>> begin Given passage
By 2020, most businesses, self-employed people and landlords will be required to use software or apps (“digital tools”) to keep their business records and to provide regular updates of information. This first consultation looks at how HMRC intend to make this happen.

Businesses will begin to fall within the requirement to keep digital records and make regular updates for income tax and NIC from April 2018.

What Records Needs To Be Kept?

Evidence of transactions and trading – copies of invoices, receipts and cash takings records – are currently required as part of the record keeping obligations; these requirements will not change. HMRC state that software will be available that makes it easy to keep evidence of transactions and trading digitally. They note that it is likely that software functionality will be available to scan paper invoices and receipts into the software, using a smartphone camera. These scanned records would be readable by the software.

For many businesses, HMRC expect that the scanned evidence of transactions will be processed by software which will extract the data and automate the accounting entries. However, in cases where a paper invoice has to be entered manually, because, for example, it was too faint or damaged to be scanned, then the user would need to ensure that all relevant data fields have been completed.

HMRC’s preferred approach for unincorporated businesses is that the following data fields are completed for each receipt or expense item. This is the minimum required data to identify and categorise each transaction:

  • invoice date and payment received date, if cash basis;
  • invoice value and payment received value, if cash basis;
  • income or expense category; and
  • deducted amount/ percentage for expenses.

Retailers will record their expenses as above but those who have high volume, low value cash transactions may be able, as an alternative, to complete the following minimum data fields in relation to their income:

  • trading date;
  • gross cash takings; and
  • income category.

Those businesses who take the option of making in-year accruals adjustments, will need software that has the additional functionality to allow opening and closing balances (e.g. stock) over longer periods than the period the transaction falls into, so that profits estimates remain accurate. Where businesses are using software, HMRC want to align MTD records with the existing records that they prepare and maintain. So HMRC’s preferred approach would be for businesses to have the flexibility to make in-year accruals adjustments if they so wish – but there will be no requirement placed upon businesses to do this.

For landlords, the following would need to be captured.

  • each property address details
  • income and expenses attributable to each property.

For capital gains on business assets, the data to be captured would be:

  • dates of acquisition and disposal
  • values at acquisition and disposal.

When VAT comes into the scope of MTD after April 2019 business’s updates will cover both direct tax and VAT.

What Will The Quarterly Updates Contain?
>> end Given passage
>> begin Listing
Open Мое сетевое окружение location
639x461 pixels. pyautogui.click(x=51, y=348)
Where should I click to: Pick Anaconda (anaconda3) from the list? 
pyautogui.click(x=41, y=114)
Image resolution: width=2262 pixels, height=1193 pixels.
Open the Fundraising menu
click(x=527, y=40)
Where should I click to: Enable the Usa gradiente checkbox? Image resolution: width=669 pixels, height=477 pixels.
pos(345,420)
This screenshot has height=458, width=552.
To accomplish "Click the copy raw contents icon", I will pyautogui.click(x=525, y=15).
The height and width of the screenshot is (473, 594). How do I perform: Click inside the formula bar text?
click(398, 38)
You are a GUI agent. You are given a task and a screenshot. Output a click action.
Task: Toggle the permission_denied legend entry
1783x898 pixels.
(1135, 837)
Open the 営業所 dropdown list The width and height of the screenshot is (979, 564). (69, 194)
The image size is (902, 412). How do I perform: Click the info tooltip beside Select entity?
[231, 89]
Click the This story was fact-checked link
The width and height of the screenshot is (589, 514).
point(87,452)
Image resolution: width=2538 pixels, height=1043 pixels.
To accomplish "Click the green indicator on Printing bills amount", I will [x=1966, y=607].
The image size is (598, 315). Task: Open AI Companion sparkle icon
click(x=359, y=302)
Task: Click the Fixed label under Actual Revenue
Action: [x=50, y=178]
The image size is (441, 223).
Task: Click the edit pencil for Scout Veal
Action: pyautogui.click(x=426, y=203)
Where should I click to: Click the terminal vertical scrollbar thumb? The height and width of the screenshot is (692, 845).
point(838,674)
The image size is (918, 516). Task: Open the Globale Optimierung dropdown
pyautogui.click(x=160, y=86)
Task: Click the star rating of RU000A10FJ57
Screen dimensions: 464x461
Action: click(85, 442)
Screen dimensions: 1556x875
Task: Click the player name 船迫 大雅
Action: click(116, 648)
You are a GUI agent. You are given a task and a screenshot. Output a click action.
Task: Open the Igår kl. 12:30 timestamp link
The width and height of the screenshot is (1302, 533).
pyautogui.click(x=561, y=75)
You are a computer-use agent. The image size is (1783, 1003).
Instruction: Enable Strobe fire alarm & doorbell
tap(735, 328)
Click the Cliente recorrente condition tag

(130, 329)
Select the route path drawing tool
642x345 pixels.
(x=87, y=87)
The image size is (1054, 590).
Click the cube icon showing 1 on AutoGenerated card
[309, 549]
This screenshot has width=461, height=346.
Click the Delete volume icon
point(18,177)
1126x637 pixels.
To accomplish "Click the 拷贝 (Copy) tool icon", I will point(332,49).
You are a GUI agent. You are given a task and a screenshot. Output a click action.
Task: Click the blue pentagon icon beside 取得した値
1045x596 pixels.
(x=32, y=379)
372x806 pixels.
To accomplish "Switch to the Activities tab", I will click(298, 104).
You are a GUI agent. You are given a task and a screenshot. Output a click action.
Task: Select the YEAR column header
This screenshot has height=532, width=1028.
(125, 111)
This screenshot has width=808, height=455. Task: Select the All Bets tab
>> end Listing
**Instructions**
1. In the passage on HMRC's digital record-keeping plans, from when will businesses begin to fall within the requirement to keep digital records and make regular updates for income tax and NIC?
2. Write the next part of the passage on HMRC's digital record-keeping plans, continuing after its final heading.

**Answers to the exercise**
1. From April 2018.

2.
Once a business’s software has compiled the relevant data, they will feed it – via the updates – directly into HMRC systems. HMRC have confirmed that the update of income and expenditure will be only summary data. The periodic updates of summary data to HMRC will be made quarterly but could be made more frequently, if businesses choose to do so. VAT registered businesses who are currently required to submit monthly returns would continue on a monthly basis.

When an update is due, businesses will have time to compile this and declare that that period’s data is complete to the best of their knowledge. HMRC proposes to standardise the time limit for businesses to upload their updates at one month following the end of each update cycle.

Providing Tax Estimates

HMRC believe that maintaining digital records provides the opportunity to begin to give an in-year estimate of taxpayers Income Tax and National Insurance Contributions (NICs) position. It will be ‘estimated’ because the annual nature of profit-based taxes remains unchanged. The final position for such taxes and NICs can only be established after the end of the period(s) of accounts that end in the relevant tax year and once all relevant adjustments relating to those periods have been made

Tax legislation contains a variety of rules on allowable and non-allowable expenses. To generate tax estimates, therefore, transactions will need to be categorised in the accounting software into income and expense types.

As part of their record keeping, businesses will categorise some expenses that are generally not allowable at all for tax purposes – for example ‘business entertaining’ – and the software will aid accuracy by ensuring that they are not deducted from taxable income. For other categories – for example telephone expenses – the proportion that can be allowed against tax varies with individual circumstances and this proportion will need to be entered by the software user. Here, businesses will be able to estimate the deductible percentage at the outset of the year, and confirm it later, rather than have to apply it to individual transactions.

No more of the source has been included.